E. Archavlis, K. Papamichael, D. Tzivras, A. Smyrnidis, P. Konstantopoulos, G. Agalos, N. Kanellopoulos, I. Drougas, N. Kyriakos, D. Tsironikos, N. Raptis, G.J. Mantzaris

A' Gastroenterology Clinic, Evaggelismos Hospital, Athens, Greece

Background: Patients with Crohn's disease (CD) may develop occasional episodes or even relapses of massive spontaneous intestinal bleeding in the absence of any predisposing factors, such as ingestion of NSAIDs. These episodes may be due to erosions of intestinal vessels by deep penetrating ulcers in association or not with coagulation defects. The anti-TNFα agents infliximab (IFX) and adalimumab (ADA) being effective treatment of active CD and inducing rapid clinical remission and mucosal healing may be effective treatments for patients with relapsing severe intestinal bleeding.

Aim: To evaluate retrospectively the outcome of anti-TNFα treatment for severe relapsing intestinal bleeding in CD.

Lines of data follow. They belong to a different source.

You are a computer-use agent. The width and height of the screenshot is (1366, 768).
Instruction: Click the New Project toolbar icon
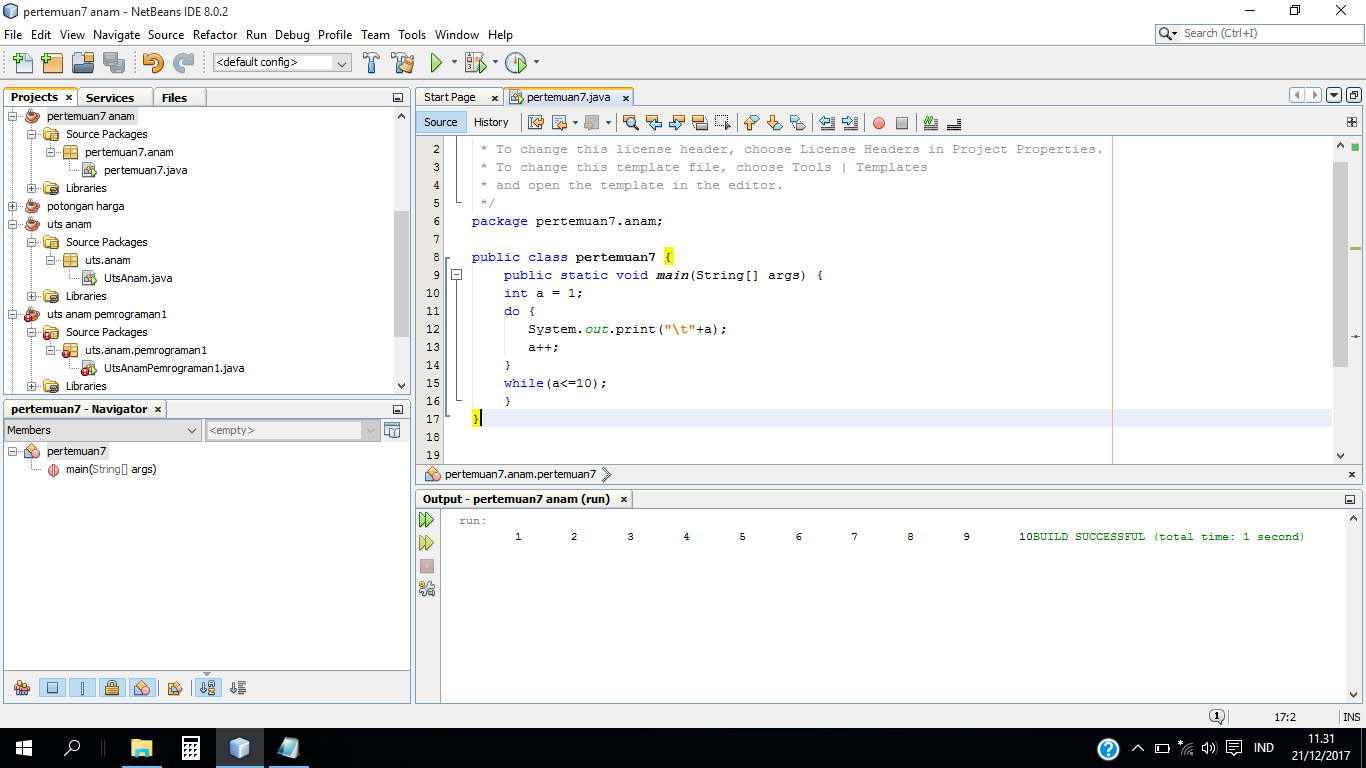click(x=52, y=63)
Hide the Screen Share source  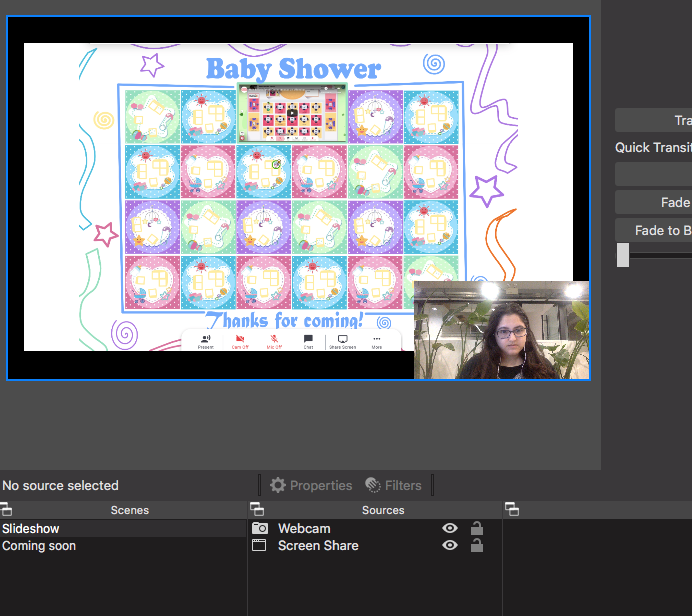tap(450, 546)
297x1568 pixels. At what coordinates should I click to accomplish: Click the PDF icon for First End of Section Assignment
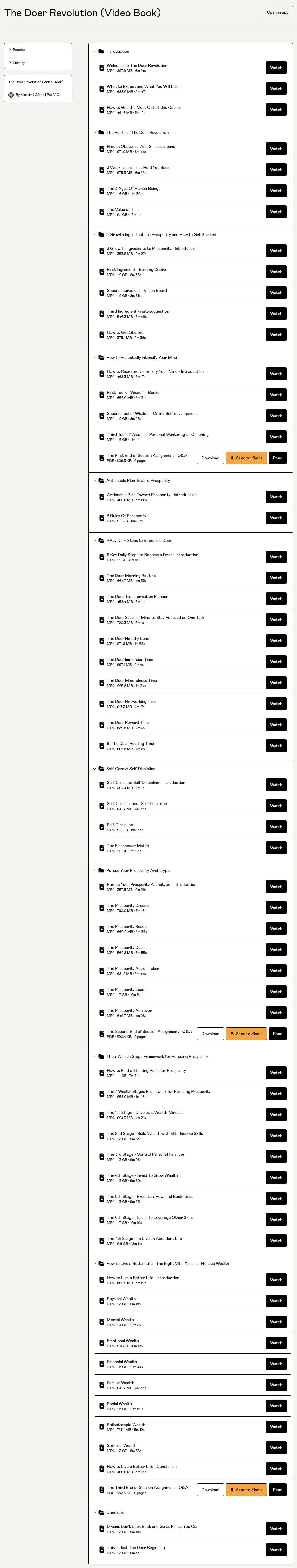[102, 458]
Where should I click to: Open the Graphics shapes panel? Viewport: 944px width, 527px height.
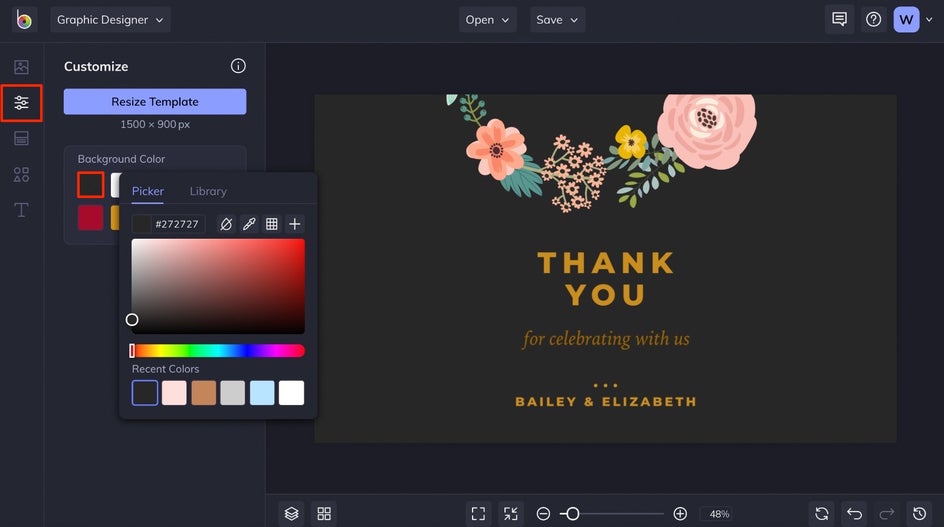pyautogui.click(x=21, y=174)
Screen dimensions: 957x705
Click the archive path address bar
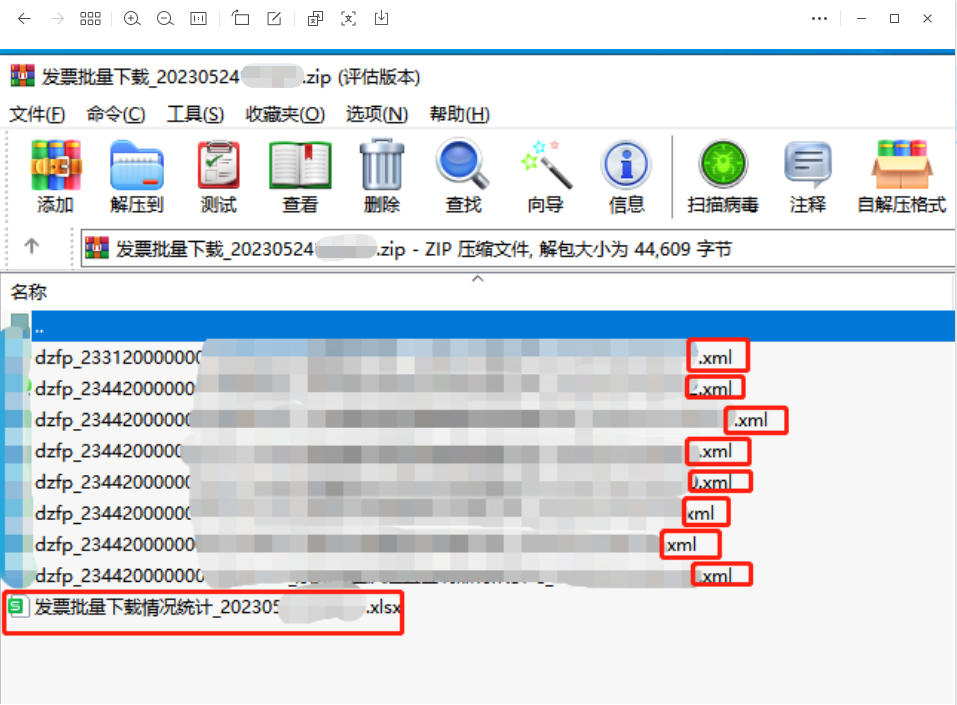400,248
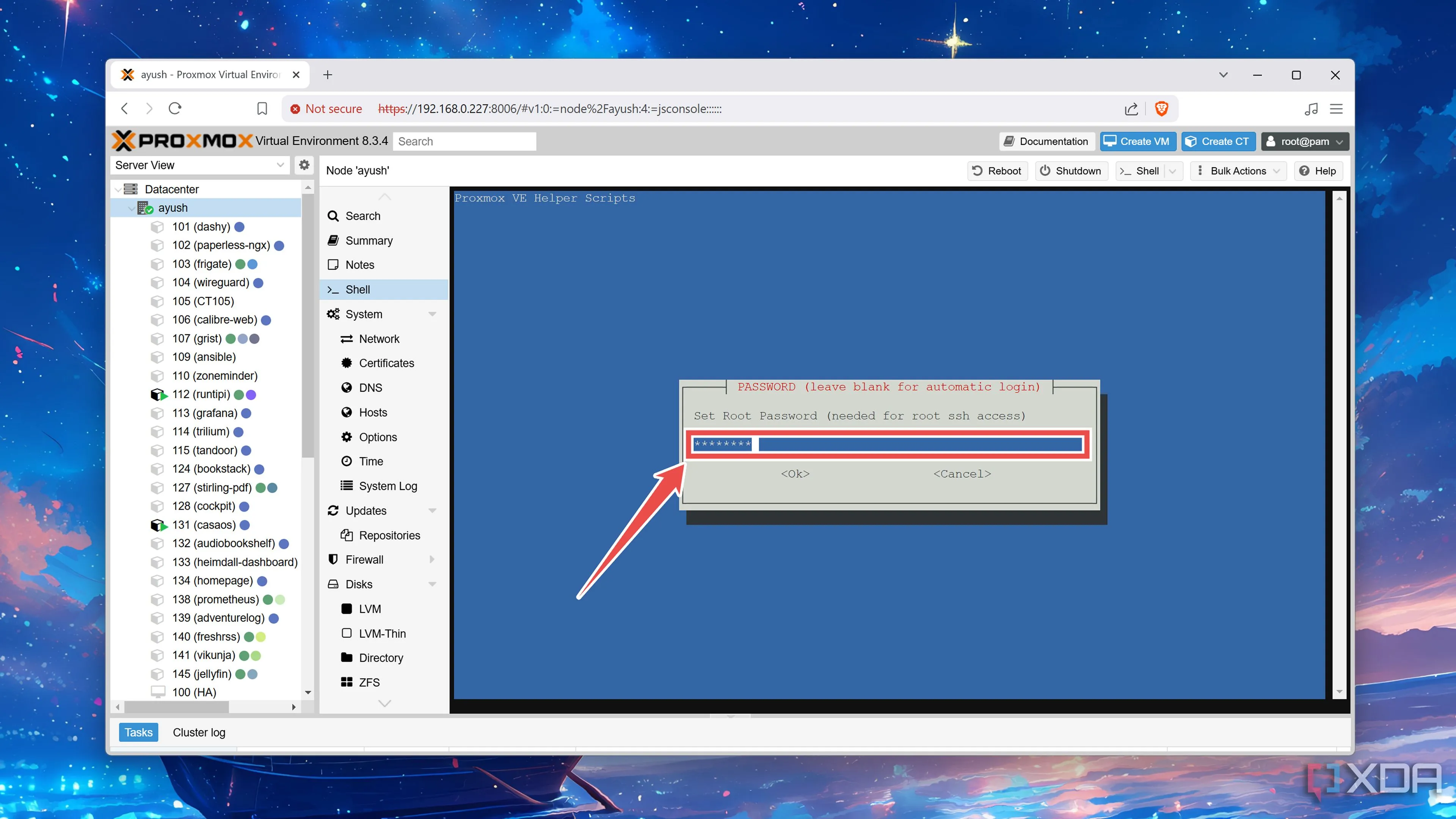Viewport: 1456px width, 819px height.
Task: Click the share page icon
Action: [1131, 108]
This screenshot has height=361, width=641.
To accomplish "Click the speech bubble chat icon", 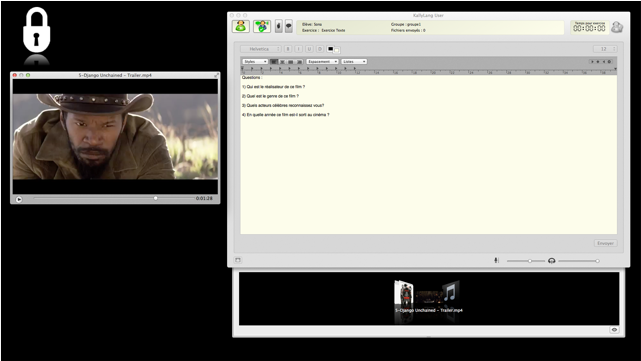I will pyautogui.click(x=289, y=26).
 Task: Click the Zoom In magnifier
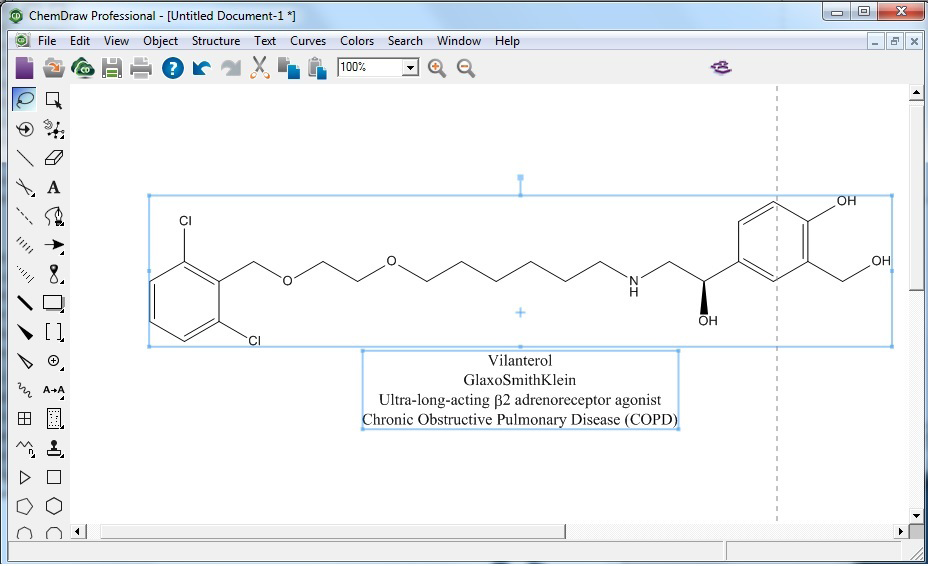[x=437, y=68]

Methods: Files of patients with CD who were admitted for single or relapsing episodes of spontaneous massive intestinal bleeding between 2000–10 were reviewed. Demographic data, potential predisposing and/or triggering factors for intestinal bleeding, disease location, duration and severity, prior intestinal resections and therapeutic regimens were recorded. Patients who were treated conservatively with anti-TNFα agents were identified and included in the study. Patients on any treatment that could cause intestinal bleeding were excluded.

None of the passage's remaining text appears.